Look through the listing below for lines containing "screenshot". State how many there are, and nothing else.

[Input data Boundary: Start]

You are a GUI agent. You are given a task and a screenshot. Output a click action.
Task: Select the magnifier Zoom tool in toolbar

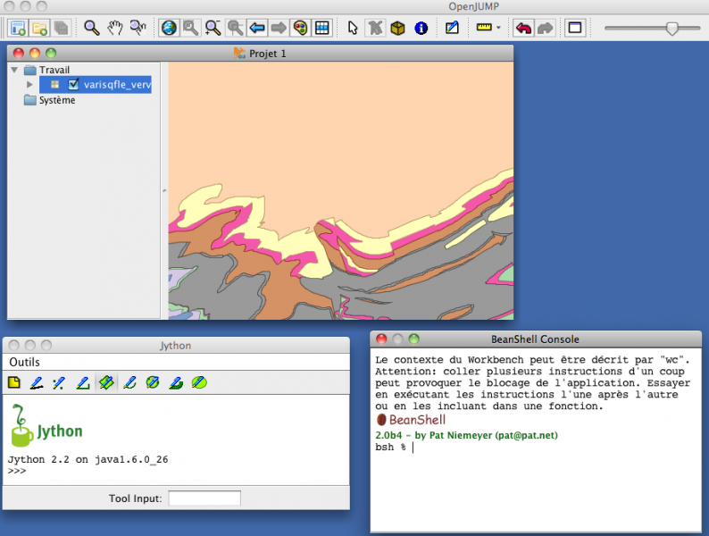(91, 28)
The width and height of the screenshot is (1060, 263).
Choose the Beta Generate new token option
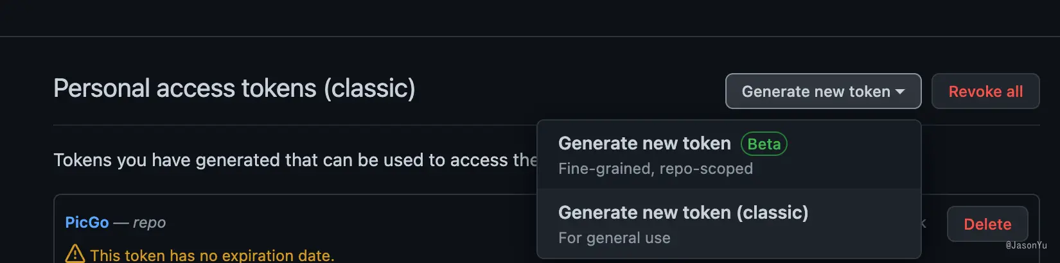[644, 144]
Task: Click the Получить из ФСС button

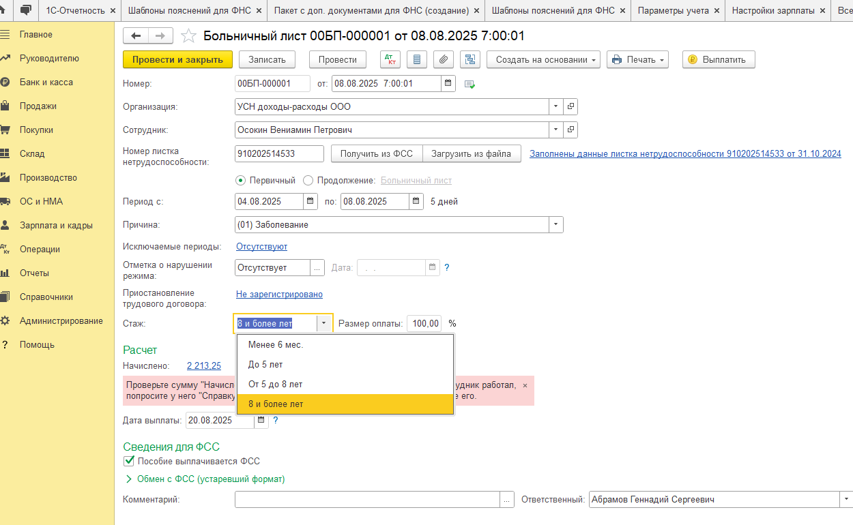Action: [377, 153]
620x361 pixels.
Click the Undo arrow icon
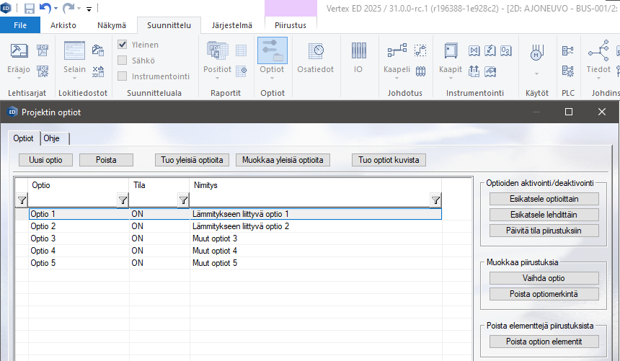point(45,9)
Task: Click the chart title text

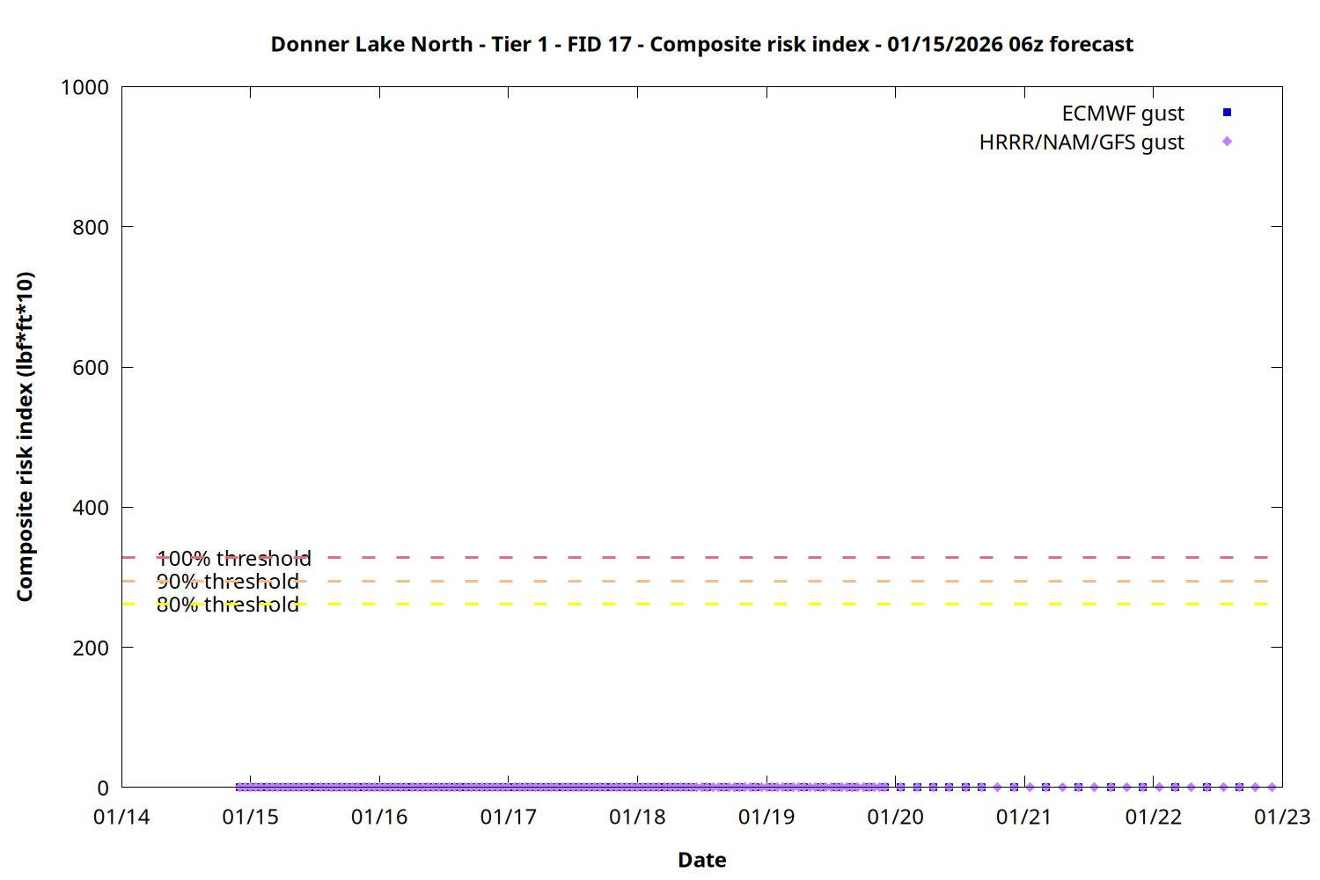Action: tap(701, 44)
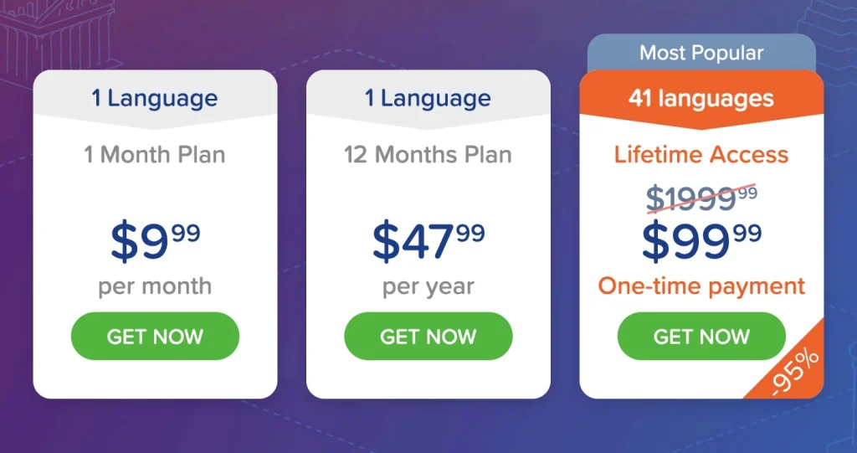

[Input data Boundary: End]

Solved problem
2